In the data below, repeat the line containing "The height and width of the screenshot is (300, 1201)." and every following line exactly, up to and including the last line. Exclude pictures.

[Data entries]
---------------

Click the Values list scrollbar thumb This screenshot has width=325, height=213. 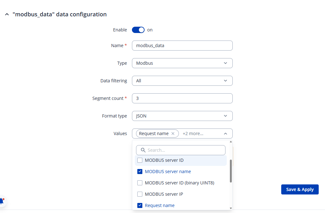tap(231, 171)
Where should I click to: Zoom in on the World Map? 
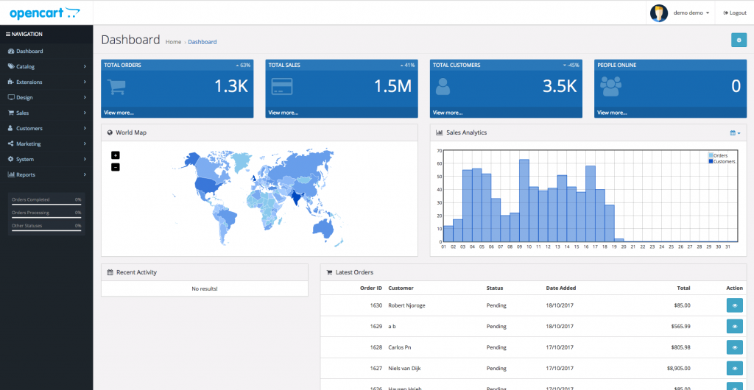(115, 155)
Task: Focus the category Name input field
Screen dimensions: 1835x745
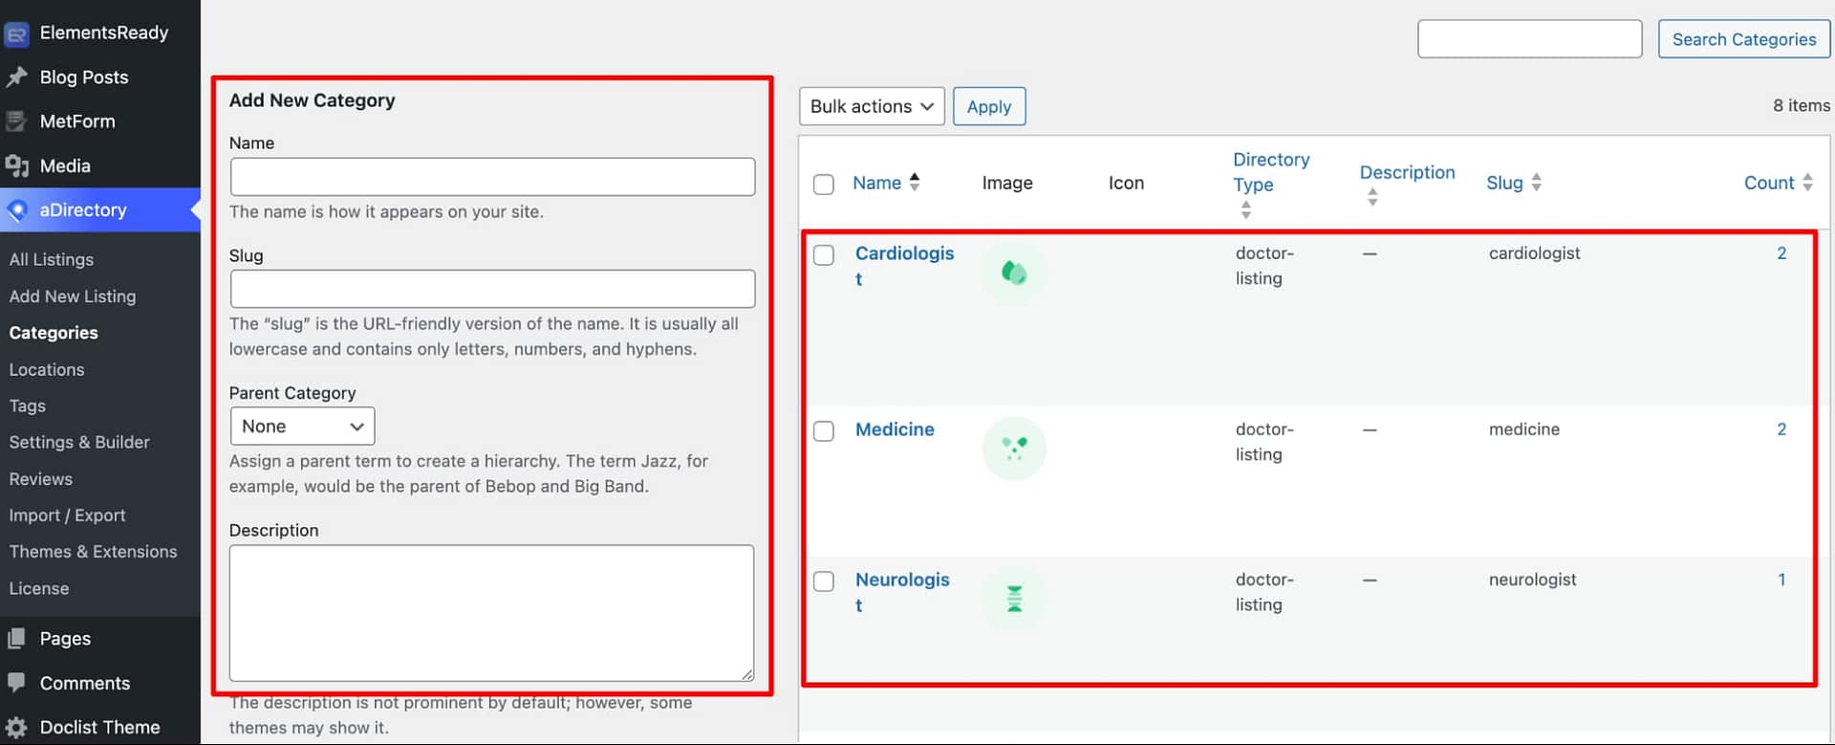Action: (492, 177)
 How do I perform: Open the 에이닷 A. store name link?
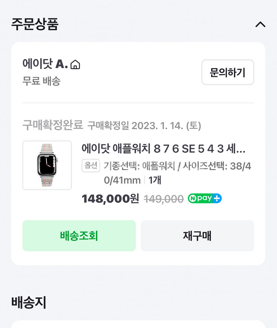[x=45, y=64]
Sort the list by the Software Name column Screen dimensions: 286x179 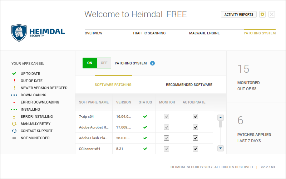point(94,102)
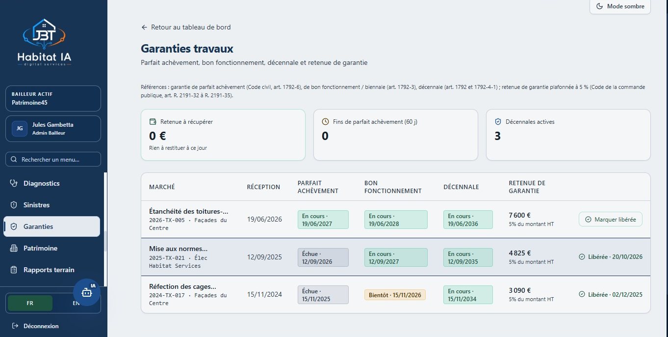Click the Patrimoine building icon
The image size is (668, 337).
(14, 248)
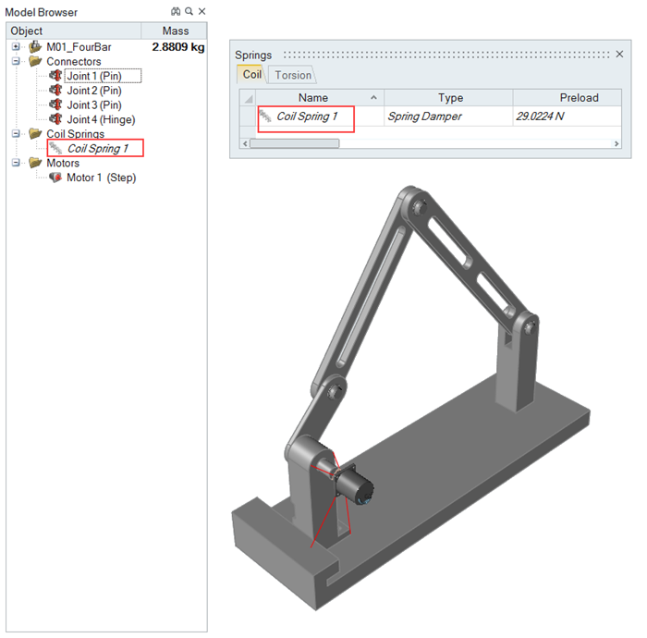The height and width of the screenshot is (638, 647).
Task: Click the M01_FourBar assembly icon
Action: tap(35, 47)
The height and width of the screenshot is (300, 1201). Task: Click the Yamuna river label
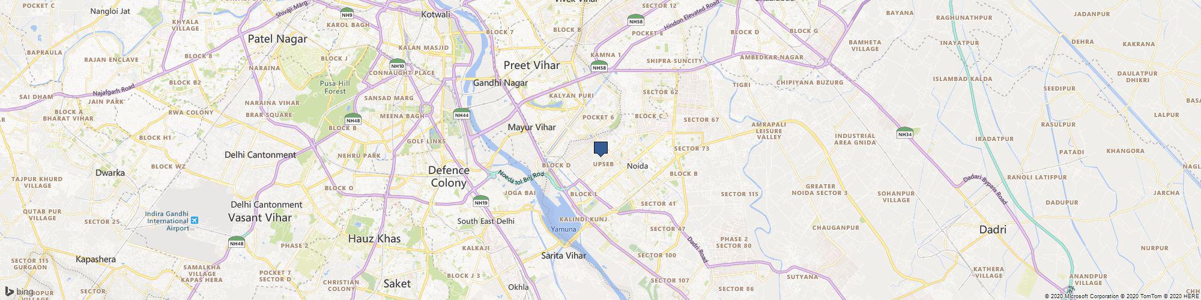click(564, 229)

---------------

RESPONSE TO THE TASK:
The height and width of the screenshot is (300, 1201). Task: Click the Yamuna river label
click(564, 229)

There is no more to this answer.